◆ Exercise 1 ◆
Answer these questions using the blog post on South African inflation:
(a) What preferred inflation target did the Reserve Bank monetary policy committee announce in July?
(b) Which country does the post give as an example of a place where inflation shifted to a lower regime after the COVID-19 pandemic?
(c) Which administered prices does the post list as examples?
◆ Exercise 2 ◆
Write the next part of the blog post on South African inflation, continuing from its final paragraph.

◆ Text excerpt ◆
┌──
Is SA in a low inflation regime?

The South African Reserve Bank (SARB) governor recently said that South Africa is entering an era of low inflation. In this blog post, we argue that it is still too early to judge whether trend inflation has persistently fallen.

In July, the Reserve Bank monetary policy committee (MPC) announced a 3% preferred inflation target, even though the de jure target remains between 3 to 6%. Although inflation pressure has been near post Global Financial Crisis lows in 2025, it is worth reflecting on historical experience following periods of below-target inflation. The chart below shows that periods of stable, near target inflation has been relatively short-lived since the mid-point target was adopted.

A simple test of whether the governor’s statement aligns with the data involves running a model that tests for shifts in the inflation regime. However, Markov Switching models of various specifications do not detect a recent change to a low inflation regime (see footnote for more). If SA is entering an era of low inflation, there is no evidence from a simple model that we have entered it yet. Our estimates of trend inflation also do not suggest that aggregate trend inflation has fallen in South Africa post-pandemic.

There is, on the other hand, evidence that inflation shifted to a lower regime in other countries such as the US since the COVID-19 pandemic.

That does not mean that the recent decline in inflation has not been broad-based. The chart below shows that the proportion of price categories in the consumer inflation basket that are rising rapidly is low by historical standards (since 2009).

But there are a many products and services whose prices have persistently grown at above the mid-point of the inflation target, even though the mean of consumer prices is the near the mid-point of the target range. 

Administered prices, which include prices set by government agencies or regulators (such as electricity tariffs, water charges, fuel prices and public transport fares), have played a key role in deviations in South Africa’s inflation from the inflation target.

But inflation deviations from target have not only reflected government-related prices as a large proportion of categories in the CPI have tended to increase much faster than 3%. The chart below shows that the prices of over two thirds of the South African consumer price of components have historically risen by more than 3%.

There is also particularly high degree of dispersion across price categories that comprise the consumer price basket in South Africa. The chart below shows that the distribution of inflation components in SA shows positive skewness on average, indicating that while most items experience moderate price changes, a smaller number of items have large price increases that pull the average upward. A high standard deviation suggests wide variation in price movements across individual products, reflecting diverse inflationary pressures within the economy. Kurtosis spikes in the early 2010s, the period between late 2021 to 2022 and in 2025, reflecting, amongst other things, very large relative increases in some government‐related price categories and some food price categories. This pattern reflects persistent supply-side shocks and structural bottlenecks, suggesting that headline inflation often masks substantial variation in consumer price experiences.
└──
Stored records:
┌──
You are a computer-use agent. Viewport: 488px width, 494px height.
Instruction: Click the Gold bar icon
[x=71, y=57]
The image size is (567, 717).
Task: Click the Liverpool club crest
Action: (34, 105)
└──
◆ Response 1 ◆
(a) 3%
(b) The US
(c) Electricity tariffs, water charges, fuel prices and public transport fares

◆ Response 2 ◆
The implication is that lower headline inflation outcomes have not necessarily been associated with less inflation uncertainty. As we show in our recent policy brief, our inflation pressure measure (see chart below), which draws on hundreds of goods and services categories, describes divergences in inflation from the inflation target, with inflation tending to rise when the inflation distribution widens.

This means that above-target inflation is a more widespread phenomenon than traditional measures of underlying inflation suggest. Codera’s core inflation measure continues to suggest that there is more broad-based inflation pressure than implied by the Statistics SA core or trimmed mean measures of underlying inflation. 

Our analysis suggests that a lower average inflation level may not automatically imply lower inflation dispersion in South Africa, making it harder to anchor inflation expectations at a lower inflation target. The chart below compares headline inflation and survey-based, and market-based long term measures of inflation expectations. Encouragingly, inflation expectations are continuing to decline.

But it has historically taken extended periods of below de jure target inflation to bring expectations down. History offers a cautionary tale (see chart below): when the midpoint target of 4.5% was introduced in 2017, it took around four years (and helped by an unprecedent pandemic shock) for expectations to converge temporarily, reflecting the slow-moving nature of entrenched inflation perceptions. The post-pandemic cost of living crisis saw inflation expectations unanchor once again, and only again converge on the target in late 2024 as the inflation cycle turned.

As we have demonstrated in our policy paper on the gaps in the inflation targeting debate, inflation expectations are backward-looking in South Africa – meaning that inflation expectations will only decline sustainably if inflation remains at the new preferred level for an extended period.

This means that reforms to address persistently high administered price inflation and monetary policy communication focused on what policy must do to address inertial price and wage settings are particularly important.

The problem with the governor’s statement is that it is not yet clear from the data that low inflation will persist and the SARB have not published any estimates that suggest that trend inflation has been falling.

Footnote

Markov Switching models of various specifications do not show that the mean of the current inflation regime is below 5 percent.

These models may not be well estimated given the relatively small information set used (i.e. only inflation data). It may be that one could construct a multivariate model that includes GDP and interest rates that might show that trend inflation is falling. But our trend growth estimates based on such an approach does not show this.

The burden of proof that we are entering a low trend inflation environment therefore lies with SARB.